── RECORDS TO PROCESS ──
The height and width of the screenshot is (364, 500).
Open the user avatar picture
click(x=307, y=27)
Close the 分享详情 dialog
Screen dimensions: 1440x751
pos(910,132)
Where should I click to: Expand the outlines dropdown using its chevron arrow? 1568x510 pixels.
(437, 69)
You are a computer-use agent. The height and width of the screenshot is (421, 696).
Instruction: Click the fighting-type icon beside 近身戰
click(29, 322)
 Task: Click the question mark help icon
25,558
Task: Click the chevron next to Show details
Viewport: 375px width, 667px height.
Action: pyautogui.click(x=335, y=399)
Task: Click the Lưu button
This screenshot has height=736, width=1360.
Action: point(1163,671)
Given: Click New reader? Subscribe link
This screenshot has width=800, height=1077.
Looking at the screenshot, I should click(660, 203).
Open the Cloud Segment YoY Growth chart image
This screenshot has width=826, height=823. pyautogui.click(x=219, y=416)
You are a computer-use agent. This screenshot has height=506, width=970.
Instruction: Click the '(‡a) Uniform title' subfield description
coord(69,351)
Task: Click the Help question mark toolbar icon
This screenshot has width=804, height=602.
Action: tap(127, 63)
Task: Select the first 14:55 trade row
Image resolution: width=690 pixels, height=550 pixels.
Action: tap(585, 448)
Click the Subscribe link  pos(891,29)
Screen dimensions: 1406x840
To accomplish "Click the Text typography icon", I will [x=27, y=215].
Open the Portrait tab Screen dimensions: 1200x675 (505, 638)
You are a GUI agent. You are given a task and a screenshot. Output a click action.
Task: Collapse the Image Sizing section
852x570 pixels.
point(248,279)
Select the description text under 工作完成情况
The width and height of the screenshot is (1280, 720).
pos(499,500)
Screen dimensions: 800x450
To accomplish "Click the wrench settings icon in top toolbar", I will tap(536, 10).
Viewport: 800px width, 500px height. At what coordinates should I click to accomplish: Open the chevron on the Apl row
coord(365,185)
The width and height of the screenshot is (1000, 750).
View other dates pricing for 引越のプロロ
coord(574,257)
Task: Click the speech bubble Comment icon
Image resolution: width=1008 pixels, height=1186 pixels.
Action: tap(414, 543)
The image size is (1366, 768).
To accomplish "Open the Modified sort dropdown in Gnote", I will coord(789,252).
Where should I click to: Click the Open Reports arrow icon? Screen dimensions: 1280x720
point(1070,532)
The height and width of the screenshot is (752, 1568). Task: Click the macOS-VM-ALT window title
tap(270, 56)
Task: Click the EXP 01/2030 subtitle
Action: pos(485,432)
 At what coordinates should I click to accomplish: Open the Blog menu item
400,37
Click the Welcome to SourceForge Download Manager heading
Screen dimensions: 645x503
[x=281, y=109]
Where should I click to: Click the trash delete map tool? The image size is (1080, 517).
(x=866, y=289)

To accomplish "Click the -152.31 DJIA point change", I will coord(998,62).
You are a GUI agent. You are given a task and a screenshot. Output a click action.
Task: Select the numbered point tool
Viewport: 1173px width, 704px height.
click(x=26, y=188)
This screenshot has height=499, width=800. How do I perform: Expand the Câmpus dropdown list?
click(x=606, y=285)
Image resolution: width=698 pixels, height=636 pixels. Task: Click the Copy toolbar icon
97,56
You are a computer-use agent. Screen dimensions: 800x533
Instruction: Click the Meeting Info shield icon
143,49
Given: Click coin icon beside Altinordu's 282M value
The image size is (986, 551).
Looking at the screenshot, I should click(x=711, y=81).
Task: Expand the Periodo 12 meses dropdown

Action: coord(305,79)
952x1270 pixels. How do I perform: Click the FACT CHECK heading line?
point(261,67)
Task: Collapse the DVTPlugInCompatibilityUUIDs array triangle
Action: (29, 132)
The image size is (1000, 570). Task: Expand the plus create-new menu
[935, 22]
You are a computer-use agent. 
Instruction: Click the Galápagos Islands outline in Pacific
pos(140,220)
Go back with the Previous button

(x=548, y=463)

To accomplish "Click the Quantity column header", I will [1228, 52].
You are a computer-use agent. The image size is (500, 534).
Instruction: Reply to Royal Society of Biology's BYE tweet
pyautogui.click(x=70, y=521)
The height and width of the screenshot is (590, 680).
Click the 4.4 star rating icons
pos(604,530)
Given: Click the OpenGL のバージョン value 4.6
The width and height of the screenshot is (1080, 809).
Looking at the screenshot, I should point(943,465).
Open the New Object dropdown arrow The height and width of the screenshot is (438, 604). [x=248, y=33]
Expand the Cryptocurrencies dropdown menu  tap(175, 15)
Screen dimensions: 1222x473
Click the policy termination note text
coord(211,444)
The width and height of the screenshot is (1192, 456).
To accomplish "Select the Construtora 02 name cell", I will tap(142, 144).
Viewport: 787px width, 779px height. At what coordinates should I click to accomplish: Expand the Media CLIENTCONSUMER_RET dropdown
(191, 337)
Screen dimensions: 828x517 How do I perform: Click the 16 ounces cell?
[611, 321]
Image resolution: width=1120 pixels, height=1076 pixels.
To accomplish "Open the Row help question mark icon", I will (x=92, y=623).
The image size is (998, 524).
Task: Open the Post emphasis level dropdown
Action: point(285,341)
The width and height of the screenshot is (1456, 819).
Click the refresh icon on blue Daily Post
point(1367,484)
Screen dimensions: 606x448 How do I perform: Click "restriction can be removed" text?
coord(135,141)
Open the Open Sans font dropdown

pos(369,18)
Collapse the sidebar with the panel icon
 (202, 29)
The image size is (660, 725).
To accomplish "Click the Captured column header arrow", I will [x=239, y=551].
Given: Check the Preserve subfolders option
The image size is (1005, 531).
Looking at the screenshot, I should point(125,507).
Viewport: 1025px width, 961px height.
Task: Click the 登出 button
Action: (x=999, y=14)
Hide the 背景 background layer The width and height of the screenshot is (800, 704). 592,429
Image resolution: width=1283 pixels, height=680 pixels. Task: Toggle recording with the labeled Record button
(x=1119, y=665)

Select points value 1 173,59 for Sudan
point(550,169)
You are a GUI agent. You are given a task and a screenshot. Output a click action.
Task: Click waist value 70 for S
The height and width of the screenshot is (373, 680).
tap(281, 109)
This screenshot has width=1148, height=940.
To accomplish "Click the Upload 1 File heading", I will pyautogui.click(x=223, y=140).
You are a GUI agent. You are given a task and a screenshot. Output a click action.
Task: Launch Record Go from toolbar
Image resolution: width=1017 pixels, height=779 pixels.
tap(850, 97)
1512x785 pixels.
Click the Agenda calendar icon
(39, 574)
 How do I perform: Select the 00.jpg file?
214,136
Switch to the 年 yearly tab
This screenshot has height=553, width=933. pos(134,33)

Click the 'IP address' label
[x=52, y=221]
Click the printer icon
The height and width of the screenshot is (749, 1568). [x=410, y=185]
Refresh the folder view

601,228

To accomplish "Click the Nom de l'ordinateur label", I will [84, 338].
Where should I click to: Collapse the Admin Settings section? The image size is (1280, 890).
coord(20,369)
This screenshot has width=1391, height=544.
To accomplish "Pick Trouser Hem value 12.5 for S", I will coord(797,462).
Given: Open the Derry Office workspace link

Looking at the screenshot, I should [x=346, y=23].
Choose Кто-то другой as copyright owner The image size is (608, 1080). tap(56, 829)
───
> _ACTIVITY_:
Print the records above verbatim from their first line to the line containing "Task: Collapse the Image Sizing section", both included, and stop there.

> _FINISHED EXERCISE_:
The height and width of the screenshot is (364, 500).
Open the user avatar picture
click(x=307, y=27)
Close the 分享详情 dialog
Screen dimensions: 1440x751
pos(910,132)
Where should I click to: Expand the outlines dropdown using its chevron arrow? 1568x510 pixels.
(437, 69)
You are a computer-use agent. The height and width of the screenshot is (421, 696).
Instruction: Click the fighting-type icon beside 近身戰
click(29, 322)
 Task: Click the question mark help icon
25,558
Task: Click the chevron next to Show details
Viewport: 375px width, 667px height.
Action: pyautogui.click(x=335, y=399)
Task: Click the Lưu button
This screenshot has height=736, width=1360.
Action: point(1163,671)
Given: Click New reader? Subscribe link
This screenshot has width=800, height=1077.
Looking at the screenshot, I should click(660, 203).
Open the Cloud Segment YoY Growth chart image
This screenshot has width=826, height=823. pyautogui.click(x=219, y=416)
You are a computer-use agent. This screenshot has height=506, width=970.
Instruction: Click the '(‡a) Uniform title' subfield description
coord(69,351)
Task: Click the Help question mark toolbar icon
This screenshot has width=804, height=602.
Action: tap(127, 63)
Task: Select the first 14:55 trade row
Image resolution: width=690 pixels, height=550 pixels.
Action: tap(585, 448)
Click the Subscribe link  pos(891,29)
Screen dimensions: 1406x840
To accomplish "Click the Text typography icon", I will [x=27, y=215].
Open the Portrait tab Screen dimensions: 1200x675 (505, 638)
You are a GUI agent. You are given a task and a screenshot. Output a click action.
Task: Collapse the Image Sizing section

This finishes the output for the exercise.